Przy tym wszystkim był cenionym kompozytorem, na jego dorobek w tym względzie składają się między innymi, muzyka do kilku filmów: Król Maciuś i Opowieść Atlantycka wyreżyserowanych przez Wandę Jakubowską oraz Tajemnicy dzikiego szybu Wadima Berestowskiego i Pod frygijską gwiazdą Jerzego Kalerowiczna. Znacznie wcześniej skomponował muzykę do wyreżyserowanej przez Krystynę Skuszankę sztuki teatralnej Legenda o miłości Nazim Hikmeta wystawionej w Teatrze Dramatycznym w Opolu w 1954 roku.

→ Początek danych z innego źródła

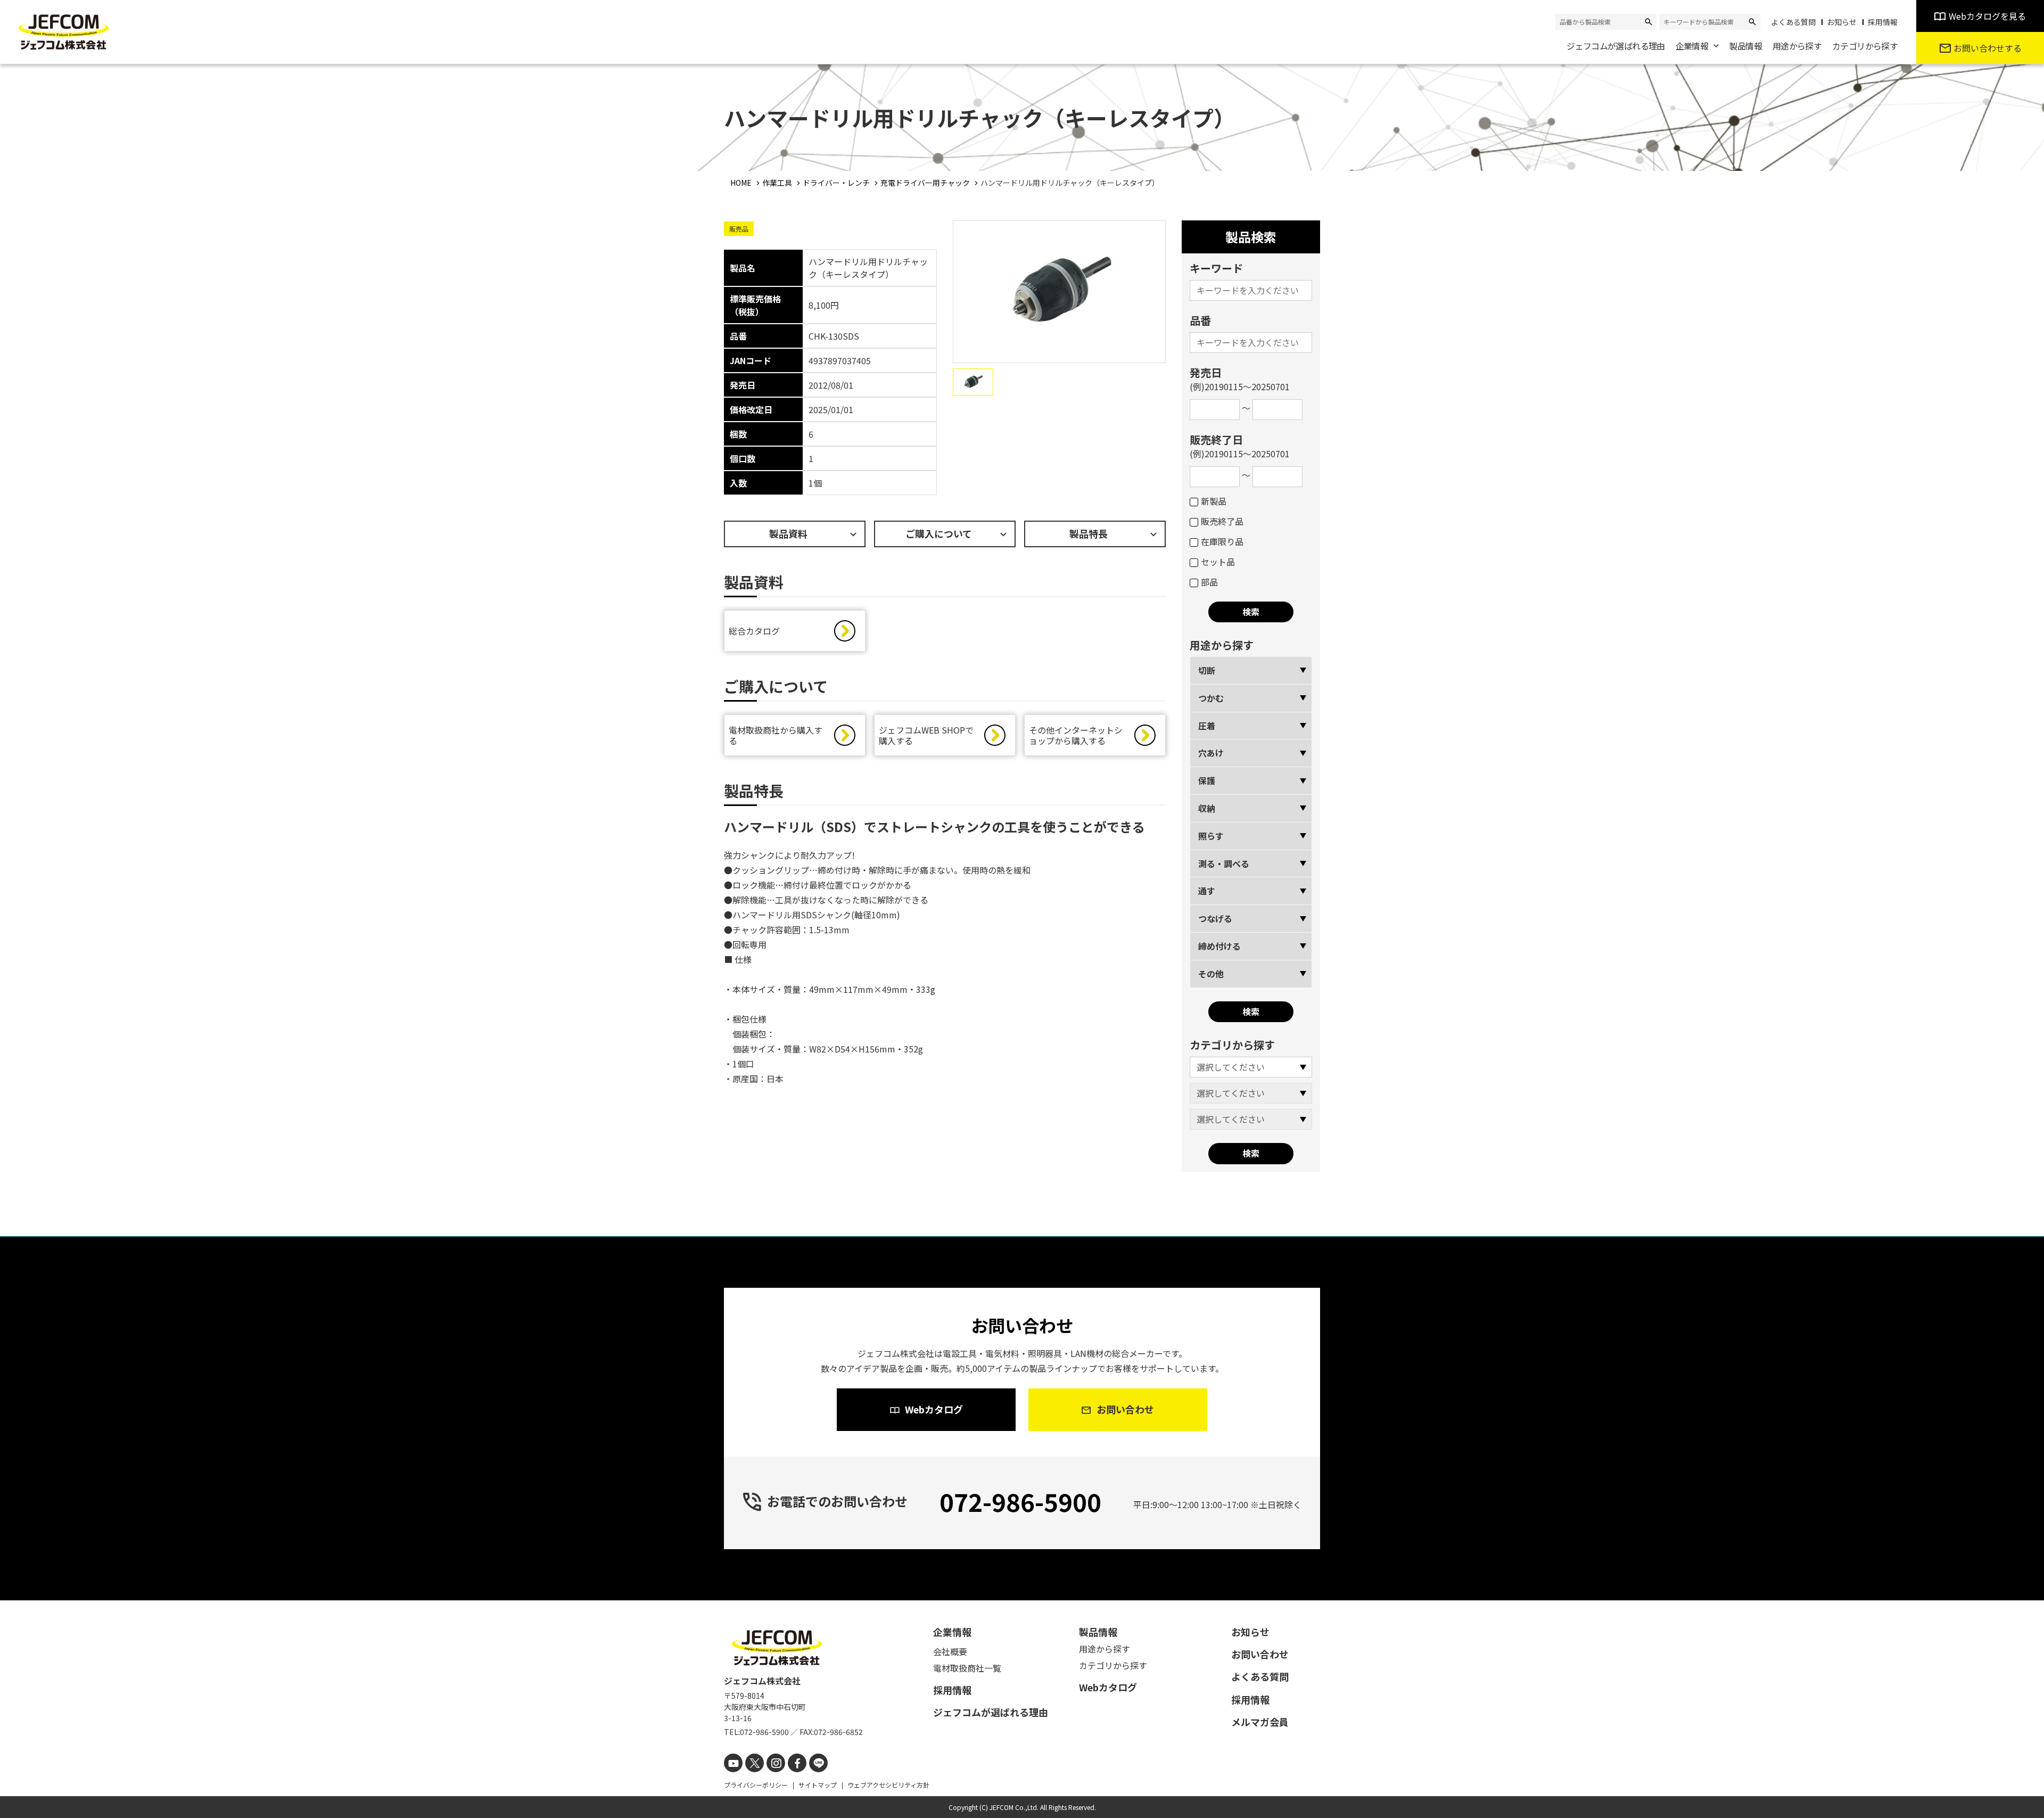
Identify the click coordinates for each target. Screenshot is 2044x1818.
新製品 (1213, 501)
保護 (1206, 780)
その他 (1211, 973)
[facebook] (797, 1763)
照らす (1211, 835)
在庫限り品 (1222, 541)
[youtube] (733, 1763)
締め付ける (1219, 946)
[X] (754, 1763)
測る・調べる (1223, 863)
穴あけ (1211, 752)
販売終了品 (1222, 521)
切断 (1206, 670)
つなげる (1215, 918)
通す (1206, 890)
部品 (1209, 582)
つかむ (1211, 698)
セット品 (1218, 561)
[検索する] (1648, 22)
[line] (818, 1763)
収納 (1206, 808)
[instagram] (776, 1763)
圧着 (1206, 725)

W kwietniu 2016 roku dał pamiętny koncert we Wrocławiu – jak się później okazało ostatni. W jego programie była VII Symfonia Brucknera. Podczas tej wizyty przed gmachem wrocławskiego Narodowego Forum Muzyki została odsłonięta dedykowana mu tablica z cyklu, Osobowości Muzyczne NFM.
Stanisław Skrowaczewski zmarł 12 lutego 2017 roku, w wieku 93 lat, w szpitalu w St. Louis Park na przedmieściach Minneapolis.
24 października 2023 roku w warszawskiej Filharmonii Narodowej odbył się koncert z okazji jubileuszu setnej rocznicy urodzin Stanisława Skrowaczewskiego, która przypadła 3 października tego roku.